Yahoo Announces Time Frame for Bing Organic Search
Back in February, 2010 Yahoo announced they will be transitioning to using Bing organic search results, and phasing out Yahoo’s own organic search engine.
Today Yahoo announced to their search advertisers the time frame for that will be “August/September”:
“Assuming our testing continues to yield high quality results, we anticipate that our organic search results will be powered by Bing beginning in the August/September timeframe.“
What does this mean for your SEO traffic from Yahoo? Well, it depends on how well you are doing in Bing today.

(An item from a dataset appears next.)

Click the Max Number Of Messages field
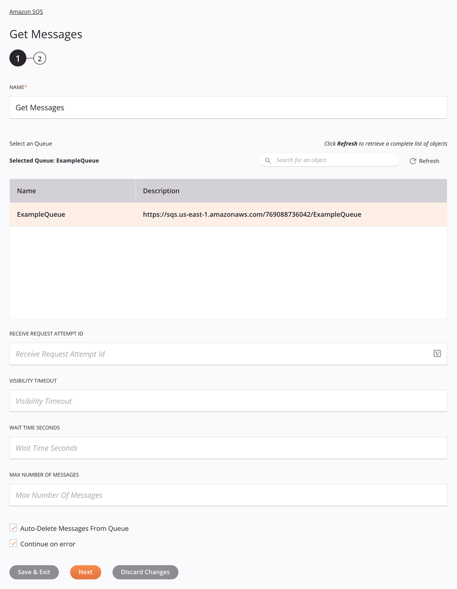This screenshot has height=589, width=457. click(x=228, y=495)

To assess the potential impact, you can look at two things:
- Compare current positions for important keywords in both Yahoo and Bing, and
- Look at your website analytics for traffic from each of Yahoo and Bing organic search engines.
For current positions, do a sampling of keywords that are important to your website. Look at where you are in Bing and Yahoo for each of those. There are a number of automated tools to do this, such as CheckRankings.com and Web Position Gold.

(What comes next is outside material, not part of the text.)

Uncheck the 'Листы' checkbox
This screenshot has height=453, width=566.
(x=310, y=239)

For analytics, this will depend on what tool you use, such as Google Analytics, WebTrends or Omniture. Look for keywords that send good traffic from Yahoo organic, and compare to Bing organic traffic for those same keywords. Be sure to separate out other sources, such as paid search traffic.

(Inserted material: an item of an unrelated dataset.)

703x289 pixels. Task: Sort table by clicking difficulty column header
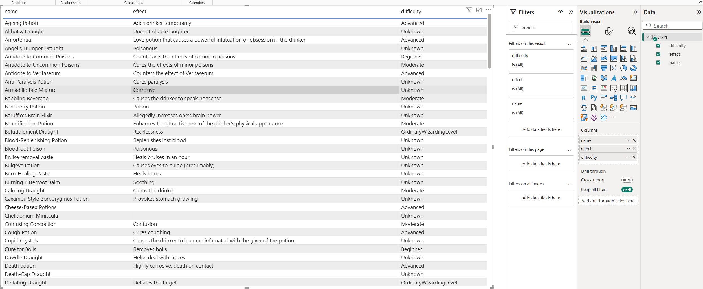click(x=411, y=12)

Bing search volume is about 67% of Yahoo, so if there are keywords where Yahoo volume is much higher than Bing (e.g., 2x or more), then you may want to put some effort in to improving Bing SEO for your site. This will be hard since Bing is still evolving from being more content-driven to including broader factors such as site quality and inbound linking, so it is a moving target. For now, however, look to be sure you have your keywords present on each relevant page, in the title tag, <h1> tag and body text. Also work to get inbound links that use those keywords in anchor text, and where the linking page uses your keywords in the page title and body text. These are standard SEO practices, and will help with both Bing and Google.
Also be sure to register and check your settings for Bing webmaster tools for each of your sites. See http://www.bing.com/webmaster
One downside of this transition is that Microsoft still does not have very good tools for managing organic search results, and Yahoo had much better. Hopefully Microsoft will improve their tools, such as adding the ability to ignore URL parameters that do not impact content.
Long term, this means we now have only two major search engines to monitor for SEO: Google and Bing. As of now, Google is about 63% market share, Yahoo 19% and Bing 12%. Ask.com has 4%, which for most sites is not enough to put effort into optimization. Given Bing will more than double in volume, and potentially have a 30% share, a more effort should be put into optimizing for Bing search.